There was good news in Maryland last week, where the state legislature voted to repeal a widely loathed tax on computer services. Much less appealing is the way they did it: In place of the tech tax, legislators pushed through a late-night income tax rate surcharge on Marylanders making more than $1 million a year to 6.25% for three years.
Consumers and business groups had fought the tech tax that had many companies considering moving their offices over state lines. Republicans aimed to offset the computer tax repeal by slowing the rate of growth in state spending to 3.7% from the Governor’s planned 5.9%. But Democrats who dominate the legislature jammed through the income tax hike after defeating five attempts to repeal the tech tax without it.

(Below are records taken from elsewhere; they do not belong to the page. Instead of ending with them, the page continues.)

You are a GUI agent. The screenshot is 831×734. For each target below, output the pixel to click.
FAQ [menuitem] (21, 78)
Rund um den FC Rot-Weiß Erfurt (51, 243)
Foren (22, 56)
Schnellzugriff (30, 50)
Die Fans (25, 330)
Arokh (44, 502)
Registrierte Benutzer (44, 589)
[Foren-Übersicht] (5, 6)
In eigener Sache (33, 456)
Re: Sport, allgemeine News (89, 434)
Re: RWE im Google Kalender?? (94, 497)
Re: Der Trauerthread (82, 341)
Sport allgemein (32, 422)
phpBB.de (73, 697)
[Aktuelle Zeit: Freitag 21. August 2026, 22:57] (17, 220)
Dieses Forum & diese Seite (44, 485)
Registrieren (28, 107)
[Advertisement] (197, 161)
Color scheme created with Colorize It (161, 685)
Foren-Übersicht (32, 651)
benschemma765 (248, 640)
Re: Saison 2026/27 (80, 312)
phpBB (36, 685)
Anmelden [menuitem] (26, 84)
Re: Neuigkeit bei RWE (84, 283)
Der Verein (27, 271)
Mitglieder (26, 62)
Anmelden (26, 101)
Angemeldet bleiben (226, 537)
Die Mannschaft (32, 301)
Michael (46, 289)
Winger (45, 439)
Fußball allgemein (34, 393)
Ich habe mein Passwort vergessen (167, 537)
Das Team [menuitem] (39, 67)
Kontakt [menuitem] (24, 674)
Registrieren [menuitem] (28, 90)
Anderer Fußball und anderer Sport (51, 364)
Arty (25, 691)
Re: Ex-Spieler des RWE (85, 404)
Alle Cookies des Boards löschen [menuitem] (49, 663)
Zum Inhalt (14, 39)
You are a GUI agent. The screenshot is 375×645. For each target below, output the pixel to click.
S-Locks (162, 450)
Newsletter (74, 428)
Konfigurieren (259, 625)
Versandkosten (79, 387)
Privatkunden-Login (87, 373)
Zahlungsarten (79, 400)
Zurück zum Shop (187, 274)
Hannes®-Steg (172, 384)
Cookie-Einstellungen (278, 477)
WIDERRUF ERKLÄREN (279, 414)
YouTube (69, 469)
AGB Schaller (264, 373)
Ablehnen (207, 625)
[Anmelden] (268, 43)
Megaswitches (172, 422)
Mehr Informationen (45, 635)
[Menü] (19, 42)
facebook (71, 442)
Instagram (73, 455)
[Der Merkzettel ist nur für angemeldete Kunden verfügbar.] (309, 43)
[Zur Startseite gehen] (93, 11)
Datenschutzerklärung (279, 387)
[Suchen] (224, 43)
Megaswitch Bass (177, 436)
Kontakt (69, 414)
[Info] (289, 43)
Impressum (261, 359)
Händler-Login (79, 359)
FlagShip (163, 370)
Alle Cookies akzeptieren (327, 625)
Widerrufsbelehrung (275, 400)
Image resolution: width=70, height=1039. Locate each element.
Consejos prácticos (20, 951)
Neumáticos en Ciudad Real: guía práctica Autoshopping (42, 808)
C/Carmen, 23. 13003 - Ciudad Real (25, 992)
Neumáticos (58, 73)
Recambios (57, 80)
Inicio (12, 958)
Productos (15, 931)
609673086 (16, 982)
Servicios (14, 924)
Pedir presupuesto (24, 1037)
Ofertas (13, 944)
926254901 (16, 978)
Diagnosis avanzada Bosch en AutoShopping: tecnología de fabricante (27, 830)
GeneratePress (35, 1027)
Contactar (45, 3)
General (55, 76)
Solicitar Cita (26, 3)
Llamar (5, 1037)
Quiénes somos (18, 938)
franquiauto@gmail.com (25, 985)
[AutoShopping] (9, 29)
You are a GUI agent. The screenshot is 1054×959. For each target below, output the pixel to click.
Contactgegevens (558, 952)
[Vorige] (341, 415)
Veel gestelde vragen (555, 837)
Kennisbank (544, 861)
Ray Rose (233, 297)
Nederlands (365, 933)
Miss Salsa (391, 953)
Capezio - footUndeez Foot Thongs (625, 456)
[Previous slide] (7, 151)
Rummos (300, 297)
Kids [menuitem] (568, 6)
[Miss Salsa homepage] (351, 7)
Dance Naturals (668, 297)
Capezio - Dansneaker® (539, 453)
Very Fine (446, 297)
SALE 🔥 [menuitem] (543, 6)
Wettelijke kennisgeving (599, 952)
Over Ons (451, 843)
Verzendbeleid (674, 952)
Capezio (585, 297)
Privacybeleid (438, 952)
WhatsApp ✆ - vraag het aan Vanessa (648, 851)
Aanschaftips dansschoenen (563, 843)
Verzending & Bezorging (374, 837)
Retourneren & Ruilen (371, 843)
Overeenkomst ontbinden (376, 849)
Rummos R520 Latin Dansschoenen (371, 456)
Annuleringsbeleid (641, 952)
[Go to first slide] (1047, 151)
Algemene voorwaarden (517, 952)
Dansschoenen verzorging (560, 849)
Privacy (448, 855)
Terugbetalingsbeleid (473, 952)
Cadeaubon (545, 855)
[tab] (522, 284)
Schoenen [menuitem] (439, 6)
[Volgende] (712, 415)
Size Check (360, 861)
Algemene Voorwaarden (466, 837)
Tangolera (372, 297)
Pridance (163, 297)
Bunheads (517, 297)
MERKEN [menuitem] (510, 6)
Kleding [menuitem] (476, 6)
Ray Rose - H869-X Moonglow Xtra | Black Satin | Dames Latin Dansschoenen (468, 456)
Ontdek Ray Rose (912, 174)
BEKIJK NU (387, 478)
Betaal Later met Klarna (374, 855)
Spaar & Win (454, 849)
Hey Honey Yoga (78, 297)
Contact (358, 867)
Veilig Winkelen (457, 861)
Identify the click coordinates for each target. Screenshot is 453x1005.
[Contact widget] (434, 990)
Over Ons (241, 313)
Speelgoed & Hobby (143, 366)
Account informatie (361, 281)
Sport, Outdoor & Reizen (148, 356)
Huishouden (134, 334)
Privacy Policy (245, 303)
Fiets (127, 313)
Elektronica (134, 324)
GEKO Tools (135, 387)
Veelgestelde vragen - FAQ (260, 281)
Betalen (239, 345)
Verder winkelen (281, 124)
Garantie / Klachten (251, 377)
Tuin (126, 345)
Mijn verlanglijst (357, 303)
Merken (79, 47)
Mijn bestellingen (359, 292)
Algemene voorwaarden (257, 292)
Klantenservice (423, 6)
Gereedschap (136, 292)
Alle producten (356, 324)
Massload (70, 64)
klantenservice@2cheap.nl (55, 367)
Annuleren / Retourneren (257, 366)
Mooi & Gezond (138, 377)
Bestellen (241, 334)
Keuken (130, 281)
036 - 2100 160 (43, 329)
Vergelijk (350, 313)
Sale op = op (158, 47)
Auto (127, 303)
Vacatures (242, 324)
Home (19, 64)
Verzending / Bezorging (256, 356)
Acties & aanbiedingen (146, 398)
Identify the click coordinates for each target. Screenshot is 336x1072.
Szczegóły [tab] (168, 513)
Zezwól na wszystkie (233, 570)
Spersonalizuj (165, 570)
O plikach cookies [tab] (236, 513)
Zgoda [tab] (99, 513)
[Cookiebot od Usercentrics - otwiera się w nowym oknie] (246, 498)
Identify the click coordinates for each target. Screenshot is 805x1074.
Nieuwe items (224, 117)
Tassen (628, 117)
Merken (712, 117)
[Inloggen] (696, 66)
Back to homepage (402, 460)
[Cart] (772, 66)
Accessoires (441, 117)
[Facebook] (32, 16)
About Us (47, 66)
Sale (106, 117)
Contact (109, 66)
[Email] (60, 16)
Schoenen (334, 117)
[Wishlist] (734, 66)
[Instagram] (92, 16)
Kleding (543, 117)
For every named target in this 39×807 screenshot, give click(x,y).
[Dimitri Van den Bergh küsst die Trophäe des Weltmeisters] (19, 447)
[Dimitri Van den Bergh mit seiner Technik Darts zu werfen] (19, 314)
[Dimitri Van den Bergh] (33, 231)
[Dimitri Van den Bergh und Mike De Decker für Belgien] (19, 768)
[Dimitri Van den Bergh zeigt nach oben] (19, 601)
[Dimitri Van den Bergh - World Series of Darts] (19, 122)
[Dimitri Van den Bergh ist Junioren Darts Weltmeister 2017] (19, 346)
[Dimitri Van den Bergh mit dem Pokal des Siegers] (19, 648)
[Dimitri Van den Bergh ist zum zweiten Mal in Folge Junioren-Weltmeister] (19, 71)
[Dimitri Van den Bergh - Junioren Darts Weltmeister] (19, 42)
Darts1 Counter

The surcharge continues Maryland’s march up the ladder from a low- to high-tax state. Two years ago Maryland had a low flat tax rate of 4.75% on income of more than $3,000. Last year it made the code more progressive, raising the rate to 5% on single filers earning more than $150,000 and the top rate to 5.5% on those over $500,000. State pols also raised the corporate tax rate to 8.25% from 7%, and the sales tax to 6% from 5%.
As California and New Jersey have shown, a steeply progressive income tax makes state revenue highly dependent on relatively few earners. In good times, those earners do well and the pols spend the excess revenues. But in slowdowns, the state quickly finds itself in deficit, and, true to this form, Maryland’s pols now find themselves on the New Jersey ratchet to ever higher rates.
As state Senate Minority Whip Allan Kittleman pointed out, many of Maryland’s so-called millionaires are actually small businesses that pay taxes through their proprietor’s personal tax returns. With the state’s economy struggling, wise money would avoid cudgeling a sector that has grown to more than 440,000 small businesses statewide. They now have another incentive to move to Delaware.
The only thing that might save Delaware’s economy is that the Democrats in surrounding states understand economics even less than ours do.